VISOR++: Universal Visual Inputs based Steering for Large Vision Language Models

TL;DR

This work tackles the challenge of safely steering Vision-Language Models when API or closed-source access precludes runtime manipulation of internal activations. It introduces VISOR++, a method that optimizes universal visual inputs to mimic activation-space steering across multiple VLMs and prompts, using a differentiable preprocessing pipeline and spectral augmentation within a two-level momentum optimization. Empirical results on two open models show VISOR++ achieving parity with per-model steering vectors across three behavioral dimensions (refusal, sycophancy, survival instinct) and exhibiting directional transferability to unseen models, while preserving MMLU performance. The findings suggest a practical, deployment-agnostic pathway to transferable behavioral control in multimodal models, with potential implications for safety, robustness, and governance of AI systems.

Abstract

As Vision Language Models (VLMs) are deployed across safety-critical applications, understanding and controlling their behavioral patterns has become increasingly important.
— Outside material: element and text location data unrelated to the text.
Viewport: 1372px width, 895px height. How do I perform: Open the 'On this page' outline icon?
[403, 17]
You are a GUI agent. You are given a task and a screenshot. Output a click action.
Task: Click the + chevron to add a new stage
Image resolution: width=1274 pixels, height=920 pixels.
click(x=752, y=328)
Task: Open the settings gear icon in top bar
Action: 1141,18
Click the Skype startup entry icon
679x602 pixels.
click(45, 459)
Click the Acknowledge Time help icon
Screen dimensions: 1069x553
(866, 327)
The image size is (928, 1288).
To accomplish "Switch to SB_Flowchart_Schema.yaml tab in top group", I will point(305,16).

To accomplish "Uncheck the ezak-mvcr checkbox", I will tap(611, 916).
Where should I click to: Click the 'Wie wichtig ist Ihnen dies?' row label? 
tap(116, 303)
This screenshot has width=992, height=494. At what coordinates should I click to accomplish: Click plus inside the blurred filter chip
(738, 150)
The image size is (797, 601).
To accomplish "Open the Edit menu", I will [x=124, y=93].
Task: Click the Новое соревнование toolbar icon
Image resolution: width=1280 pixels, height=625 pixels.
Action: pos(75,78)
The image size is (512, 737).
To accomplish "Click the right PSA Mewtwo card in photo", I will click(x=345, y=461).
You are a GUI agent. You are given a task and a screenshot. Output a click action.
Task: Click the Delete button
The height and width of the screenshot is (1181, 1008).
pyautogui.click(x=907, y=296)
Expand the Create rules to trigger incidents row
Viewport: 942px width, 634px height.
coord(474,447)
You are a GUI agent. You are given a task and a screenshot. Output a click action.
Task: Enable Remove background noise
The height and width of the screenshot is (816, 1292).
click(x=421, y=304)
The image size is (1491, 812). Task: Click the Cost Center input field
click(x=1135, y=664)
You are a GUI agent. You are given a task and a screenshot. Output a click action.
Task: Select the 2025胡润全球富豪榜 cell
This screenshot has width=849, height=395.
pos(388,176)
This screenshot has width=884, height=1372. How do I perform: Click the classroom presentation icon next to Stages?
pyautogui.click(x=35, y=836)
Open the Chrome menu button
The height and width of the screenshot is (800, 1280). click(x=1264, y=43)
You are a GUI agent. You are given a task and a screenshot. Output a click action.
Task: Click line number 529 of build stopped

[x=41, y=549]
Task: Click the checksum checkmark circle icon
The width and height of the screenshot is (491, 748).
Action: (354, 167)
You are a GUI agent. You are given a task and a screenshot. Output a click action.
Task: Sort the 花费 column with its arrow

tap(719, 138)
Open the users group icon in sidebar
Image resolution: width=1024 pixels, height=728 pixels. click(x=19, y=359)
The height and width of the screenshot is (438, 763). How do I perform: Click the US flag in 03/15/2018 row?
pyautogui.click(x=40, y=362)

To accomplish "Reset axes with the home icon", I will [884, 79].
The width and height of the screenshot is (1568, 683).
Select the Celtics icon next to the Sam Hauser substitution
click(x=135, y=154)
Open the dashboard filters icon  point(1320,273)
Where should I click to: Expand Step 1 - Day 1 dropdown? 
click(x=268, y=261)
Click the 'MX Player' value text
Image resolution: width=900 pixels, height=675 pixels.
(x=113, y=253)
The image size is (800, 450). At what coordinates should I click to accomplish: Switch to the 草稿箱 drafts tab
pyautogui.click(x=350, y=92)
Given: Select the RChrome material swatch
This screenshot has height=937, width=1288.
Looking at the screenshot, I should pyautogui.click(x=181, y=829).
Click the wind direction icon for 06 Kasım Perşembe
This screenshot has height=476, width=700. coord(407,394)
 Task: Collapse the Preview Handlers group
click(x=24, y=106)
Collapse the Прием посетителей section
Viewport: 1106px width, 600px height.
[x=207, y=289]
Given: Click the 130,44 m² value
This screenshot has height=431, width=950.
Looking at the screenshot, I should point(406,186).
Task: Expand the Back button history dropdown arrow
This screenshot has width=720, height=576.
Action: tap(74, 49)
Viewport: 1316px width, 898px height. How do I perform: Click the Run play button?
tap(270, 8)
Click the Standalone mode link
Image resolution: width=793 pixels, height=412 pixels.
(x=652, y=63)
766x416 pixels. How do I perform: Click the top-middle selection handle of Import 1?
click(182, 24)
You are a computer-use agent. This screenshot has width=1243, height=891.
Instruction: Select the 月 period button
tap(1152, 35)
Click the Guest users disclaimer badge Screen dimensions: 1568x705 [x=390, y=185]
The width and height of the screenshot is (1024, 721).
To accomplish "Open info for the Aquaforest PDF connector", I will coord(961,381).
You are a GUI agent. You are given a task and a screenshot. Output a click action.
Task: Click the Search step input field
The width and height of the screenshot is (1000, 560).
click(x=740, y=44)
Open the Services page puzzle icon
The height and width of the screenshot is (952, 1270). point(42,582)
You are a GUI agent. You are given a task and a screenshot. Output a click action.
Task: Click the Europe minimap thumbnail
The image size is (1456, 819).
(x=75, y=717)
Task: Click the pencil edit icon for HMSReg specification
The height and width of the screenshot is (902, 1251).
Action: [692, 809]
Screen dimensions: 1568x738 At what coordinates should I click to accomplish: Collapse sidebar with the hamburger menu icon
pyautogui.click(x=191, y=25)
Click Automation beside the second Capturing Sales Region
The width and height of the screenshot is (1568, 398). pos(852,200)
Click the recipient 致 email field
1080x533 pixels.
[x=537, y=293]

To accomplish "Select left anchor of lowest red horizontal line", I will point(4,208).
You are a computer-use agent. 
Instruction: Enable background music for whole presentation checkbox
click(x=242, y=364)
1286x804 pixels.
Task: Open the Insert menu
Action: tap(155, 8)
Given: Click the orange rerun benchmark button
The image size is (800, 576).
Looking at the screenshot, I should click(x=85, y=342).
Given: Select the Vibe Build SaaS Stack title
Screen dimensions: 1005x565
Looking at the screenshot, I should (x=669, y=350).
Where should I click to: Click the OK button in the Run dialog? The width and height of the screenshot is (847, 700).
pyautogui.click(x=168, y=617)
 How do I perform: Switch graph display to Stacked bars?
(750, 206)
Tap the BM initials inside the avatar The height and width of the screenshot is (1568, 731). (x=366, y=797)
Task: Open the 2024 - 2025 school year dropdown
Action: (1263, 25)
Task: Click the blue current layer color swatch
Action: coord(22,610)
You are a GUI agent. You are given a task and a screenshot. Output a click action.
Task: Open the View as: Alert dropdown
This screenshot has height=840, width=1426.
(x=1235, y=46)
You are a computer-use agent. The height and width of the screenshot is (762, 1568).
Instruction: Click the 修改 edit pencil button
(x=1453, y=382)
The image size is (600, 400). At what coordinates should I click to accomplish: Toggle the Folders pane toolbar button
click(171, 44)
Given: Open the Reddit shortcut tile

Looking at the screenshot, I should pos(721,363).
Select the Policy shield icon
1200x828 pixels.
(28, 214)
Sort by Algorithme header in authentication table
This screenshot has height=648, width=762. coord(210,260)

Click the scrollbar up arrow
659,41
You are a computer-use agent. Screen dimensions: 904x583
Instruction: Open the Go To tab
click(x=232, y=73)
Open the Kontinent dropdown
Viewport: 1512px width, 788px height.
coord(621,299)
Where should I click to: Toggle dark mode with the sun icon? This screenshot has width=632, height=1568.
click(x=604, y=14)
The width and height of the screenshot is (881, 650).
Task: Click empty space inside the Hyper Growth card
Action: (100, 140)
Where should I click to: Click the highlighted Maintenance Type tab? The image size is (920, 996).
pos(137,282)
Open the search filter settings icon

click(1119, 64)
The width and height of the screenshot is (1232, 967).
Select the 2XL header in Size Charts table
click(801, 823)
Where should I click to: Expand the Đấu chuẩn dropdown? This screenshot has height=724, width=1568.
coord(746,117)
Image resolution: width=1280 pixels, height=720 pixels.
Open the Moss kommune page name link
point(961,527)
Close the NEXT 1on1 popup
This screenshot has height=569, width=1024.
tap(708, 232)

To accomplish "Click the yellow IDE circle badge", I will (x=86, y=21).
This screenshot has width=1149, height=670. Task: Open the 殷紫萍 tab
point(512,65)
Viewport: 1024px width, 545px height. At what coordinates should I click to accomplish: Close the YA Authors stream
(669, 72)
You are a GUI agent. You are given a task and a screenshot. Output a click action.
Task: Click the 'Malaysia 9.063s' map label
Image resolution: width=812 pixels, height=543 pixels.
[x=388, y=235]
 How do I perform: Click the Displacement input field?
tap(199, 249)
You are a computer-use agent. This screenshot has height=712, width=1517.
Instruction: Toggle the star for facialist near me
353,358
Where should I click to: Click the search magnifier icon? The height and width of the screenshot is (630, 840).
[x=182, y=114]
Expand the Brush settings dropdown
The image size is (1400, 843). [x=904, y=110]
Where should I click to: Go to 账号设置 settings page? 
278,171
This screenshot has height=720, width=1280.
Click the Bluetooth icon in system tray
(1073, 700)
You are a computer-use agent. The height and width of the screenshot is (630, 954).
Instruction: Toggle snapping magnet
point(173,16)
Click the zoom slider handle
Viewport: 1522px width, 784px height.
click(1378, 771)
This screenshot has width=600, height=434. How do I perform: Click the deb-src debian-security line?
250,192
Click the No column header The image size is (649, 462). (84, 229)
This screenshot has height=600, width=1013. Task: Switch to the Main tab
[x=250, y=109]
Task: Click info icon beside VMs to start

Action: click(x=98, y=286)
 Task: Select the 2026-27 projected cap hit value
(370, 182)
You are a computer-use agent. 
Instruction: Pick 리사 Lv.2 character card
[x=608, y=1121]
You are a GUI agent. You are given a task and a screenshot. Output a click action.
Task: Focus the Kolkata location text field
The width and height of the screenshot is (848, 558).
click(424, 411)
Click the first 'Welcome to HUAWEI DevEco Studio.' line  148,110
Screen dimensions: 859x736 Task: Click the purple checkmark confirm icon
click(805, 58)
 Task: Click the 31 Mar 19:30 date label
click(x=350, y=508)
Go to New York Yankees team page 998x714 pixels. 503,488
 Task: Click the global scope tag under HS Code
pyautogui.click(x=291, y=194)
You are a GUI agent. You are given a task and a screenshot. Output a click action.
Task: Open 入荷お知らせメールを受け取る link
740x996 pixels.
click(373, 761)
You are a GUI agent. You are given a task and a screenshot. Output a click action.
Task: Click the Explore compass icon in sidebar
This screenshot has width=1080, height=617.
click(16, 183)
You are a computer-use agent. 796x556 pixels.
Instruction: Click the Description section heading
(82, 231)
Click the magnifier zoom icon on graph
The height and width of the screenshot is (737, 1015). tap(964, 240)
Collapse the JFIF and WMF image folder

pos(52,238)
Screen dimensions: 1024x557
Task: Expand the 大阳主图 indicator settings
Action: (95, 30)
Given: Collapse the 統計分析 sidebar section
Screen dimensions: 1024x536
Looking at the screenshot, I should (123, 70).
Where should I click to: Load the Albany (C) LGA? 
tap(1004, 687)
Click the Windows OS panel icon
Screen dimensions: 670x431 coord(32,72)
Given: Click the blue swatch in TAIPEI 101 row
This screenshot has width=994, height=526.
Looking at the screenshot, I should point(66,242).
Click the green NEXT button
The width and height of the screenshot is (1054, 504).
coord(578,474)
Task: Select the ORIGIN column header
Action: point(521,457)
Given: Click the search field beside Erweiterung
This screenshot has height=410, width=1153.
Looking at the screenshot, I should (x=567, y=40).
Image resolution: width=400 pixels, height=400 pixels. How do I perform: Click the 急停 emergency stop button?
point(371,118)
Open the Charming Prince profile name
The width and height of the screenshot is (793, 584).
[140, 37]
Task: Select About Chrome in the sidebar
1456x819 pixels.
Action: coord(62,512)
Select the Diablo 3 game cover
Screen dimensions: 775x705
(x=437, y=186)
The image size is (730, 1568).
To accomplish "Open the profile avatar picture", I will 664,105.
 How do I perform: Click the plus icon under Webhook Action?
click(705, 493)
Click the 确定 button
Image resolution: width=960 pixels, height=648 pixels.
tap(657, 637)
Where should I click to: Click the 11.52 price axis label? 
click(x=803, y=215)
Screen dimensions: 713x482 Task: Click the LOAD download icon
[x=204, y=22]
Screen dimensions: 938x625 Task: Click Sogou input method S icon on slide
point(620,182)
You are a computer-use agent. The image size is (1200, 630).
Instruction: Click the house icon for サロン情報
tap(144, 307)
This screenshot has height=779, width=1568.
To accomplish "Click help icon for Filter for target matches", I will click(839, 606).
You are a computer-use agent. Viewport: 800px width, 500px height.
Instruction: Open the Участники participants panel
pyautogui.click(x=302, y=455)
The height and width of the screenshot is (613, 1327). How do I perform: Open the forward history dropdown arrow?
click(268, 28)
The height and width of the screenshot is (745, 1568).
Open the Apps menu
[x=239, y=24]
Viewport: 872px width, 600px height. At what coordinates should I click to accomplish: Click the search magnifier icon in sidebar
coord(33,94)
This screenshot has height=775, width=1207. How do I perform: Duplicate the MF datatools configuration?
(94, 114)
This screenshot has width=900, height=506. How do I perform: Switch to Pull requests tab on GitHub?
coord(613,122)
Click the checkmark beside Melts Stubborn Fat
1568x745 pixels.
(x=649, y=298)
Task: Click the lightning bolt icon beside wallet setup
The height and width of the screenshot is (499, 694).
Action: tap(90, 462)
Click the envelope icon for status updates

Existing behavioral control methods face significant limitations: system prompting approaches could easily be overridden by user instructions, while applying activation-based steering vectors requires invasive runtime access to model internals, precluding deployment with API-based services and closed-source models. Finding steering methods that transfer across multiple VLMs is still an open area of research. To this end, we introduce universal visual input based steering for output redirection (VISOR++), to achieve behavioral control through optimized visual inputs alone. We demonstrate that a single VISOR++ image can be generated for an ensemble of VLMs to emulate each of their steering vectors. By crafting universal visual inputs that induce target activation patterns, VISOR++ eliminates the need for runtime model access while remaining deployment-agnostic. This means that when an underlying model supports multimodal capability, model behaviors can be steered by inserting an image input replacing runtime steering vector based interventions. We first demonstrate the effectiveness of the VISOR++ images on open-access models such as LLaVA-1.5-7B and IDEFICS2-8B along three alignment directions: refusal, sycophancy and survival instinct. Both the model-specific steering images and the jointly optimized images achieve performance parity closely following that of steering vectors for both positive and negative steering tasks. We also show the promise of VISOR++ images in achieving directional behavioral shifts for unseen models including both open-access and closed-access ones. Furthermore, VISOR++ images are able to preserve 99.9% performance on 14,000 unrelated MMLU evaluation tasks.

Paper Structure

This paper contains 36 sections, 3 equations, 2 figures, 8 tables, 2 algorithms.

Figures (2)

  • Figure 1: Conventional Steering techniques apply steering vector(s) addition to one or more model layers and even potentially at specific token positions to induce steering effects and must be model specific. VISOR++ operates strictly in the input space and can be passed along with the input prompt to induce the same steering effect across potentially several models.
  • Figure 2: An example of successful steering for the survival instinct task that guides the output to less survivalist behavior.